Reasons for the Decision

 

In 1986 the City Council formerly opened the John Dawber gardens, within the Lawn complex, a collaborative endeavour with the John Dawber Trust.

 

The project celebrated both the City’s twining links and the county’s connection with the great plant hunter and botanist, Sir Joseph Banks.

 

Originally the gardens were associated with an adjacent heated conservatory, but due to the prolonged period of austerity, and associated Council funding restrictions, the conservatory had to be removed. Funding for the garden had remained very basic.

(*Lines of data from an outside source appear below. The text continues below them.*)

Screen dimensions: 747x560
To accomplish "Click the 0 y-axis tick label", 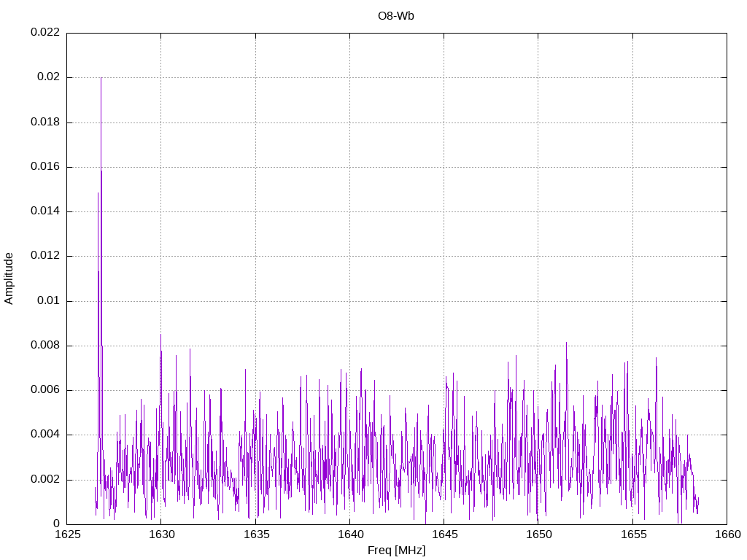I will pos(56,524).
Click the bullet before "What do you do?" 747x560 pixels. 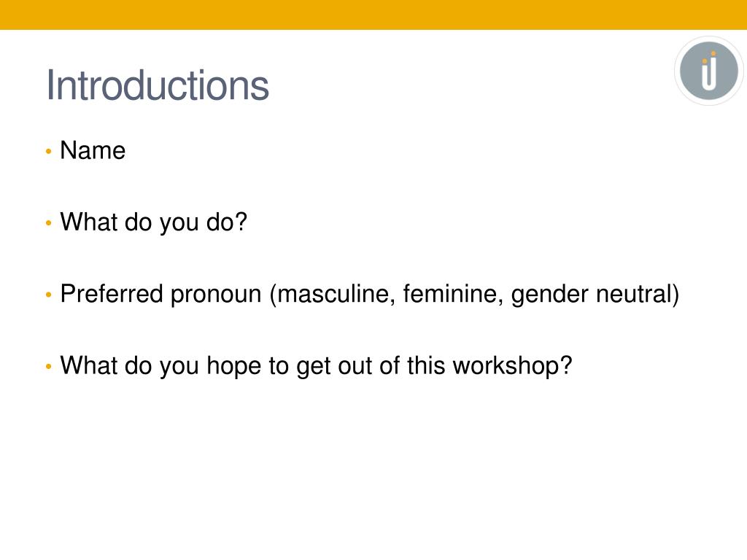(x=48, y=223)
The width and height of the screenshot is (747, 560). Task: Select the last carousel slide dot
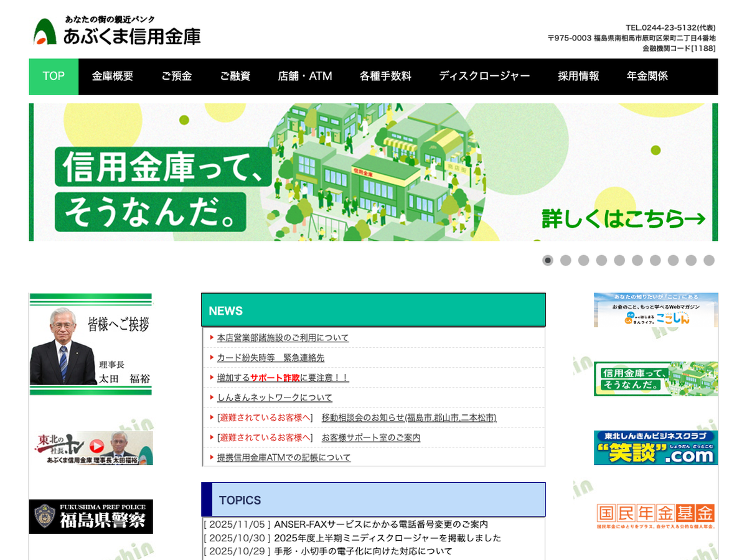coord(709,260)
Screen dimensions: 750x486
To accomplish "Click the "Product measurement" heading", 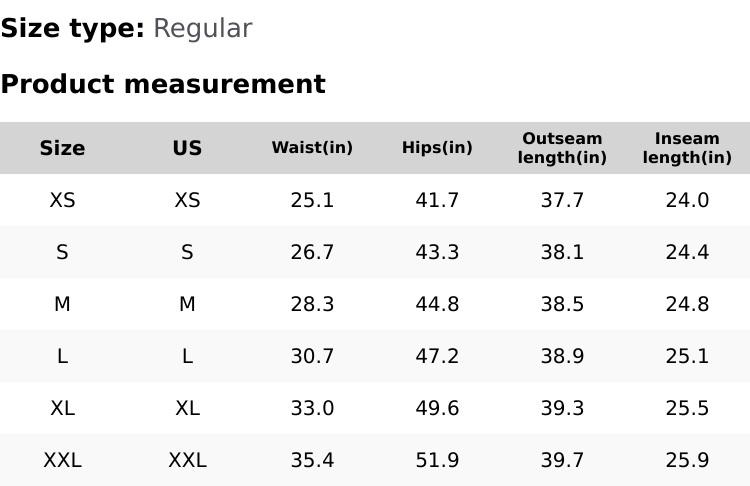I will [163, 84].
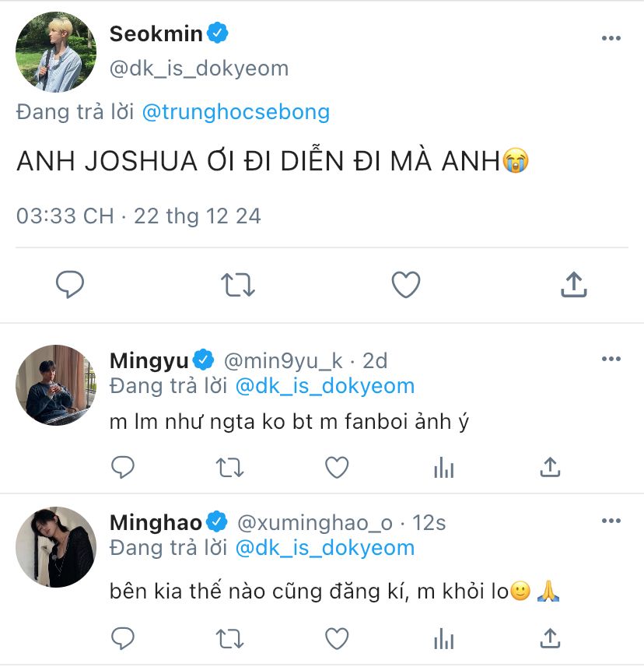Reply to Mingyu's comment
The image size is (644, 667).
pos(123,467)
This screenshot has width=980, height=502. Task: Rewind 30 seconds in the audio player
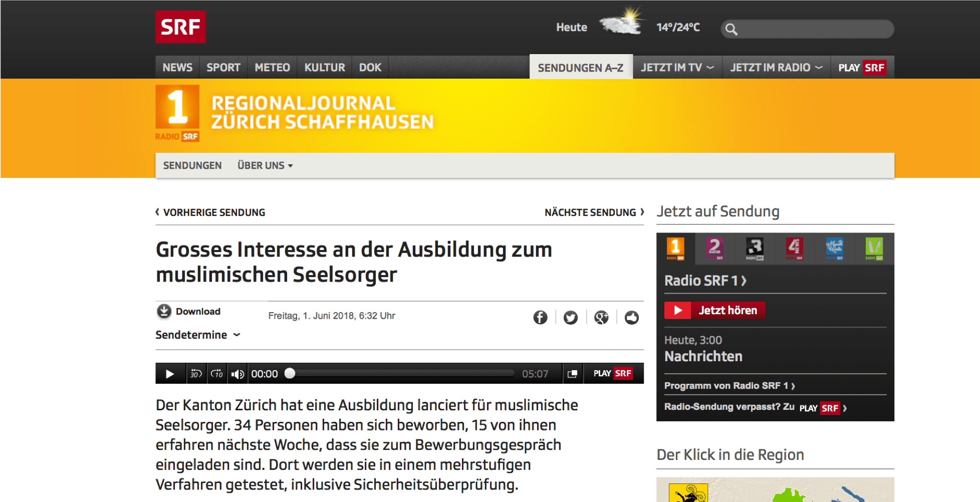[196, 374]
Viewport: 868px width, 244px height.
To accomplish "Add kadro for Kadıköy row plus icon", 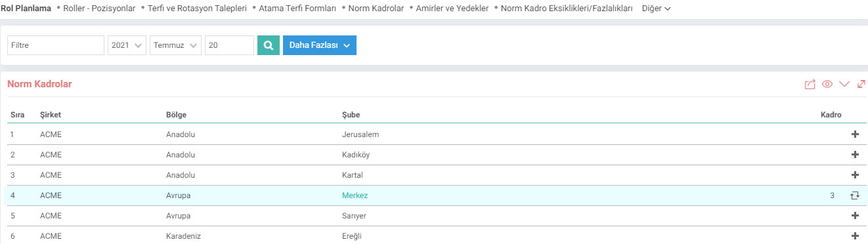I will (x=855, y=155).
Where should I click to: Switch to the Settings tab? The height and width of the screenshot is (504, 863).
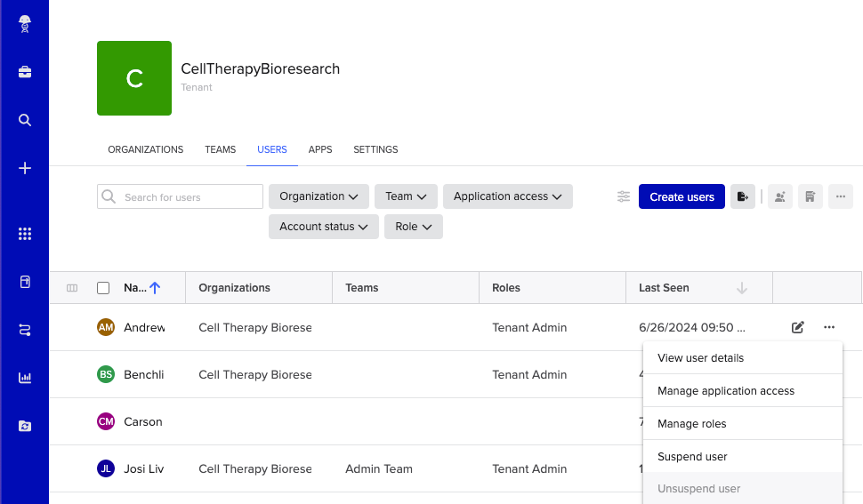click(x=375, y=149)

Consequently, the planting and infrastructure was 36 years old, and now in need of a total refurbishment throughout.

 

In recognition that the Council was now entering yet another challenging period for funding, it had to be stated that there was no prospect of internal funding being available in the short/medium term.

 

The Council had recently received a request for a lease for the site from a newly formed group dedicated to the care and maintenance of the site.

 

The group, having applied for formal charitable trust status, comprised a number of interested parties including local residents, volunteers on the site previously, some with experience of charitable trusts such as Liquorice Park and the John Dawber Trust.

 

The newly formed Dawber Gardens Community Trust had submitted to the council an outline of how they would like to proceed. Suffice to say it proposed to rejuvenate the gardens by a combination of volunteer works, investment from businesses and groups of businesses within the city, and by seeking external funding.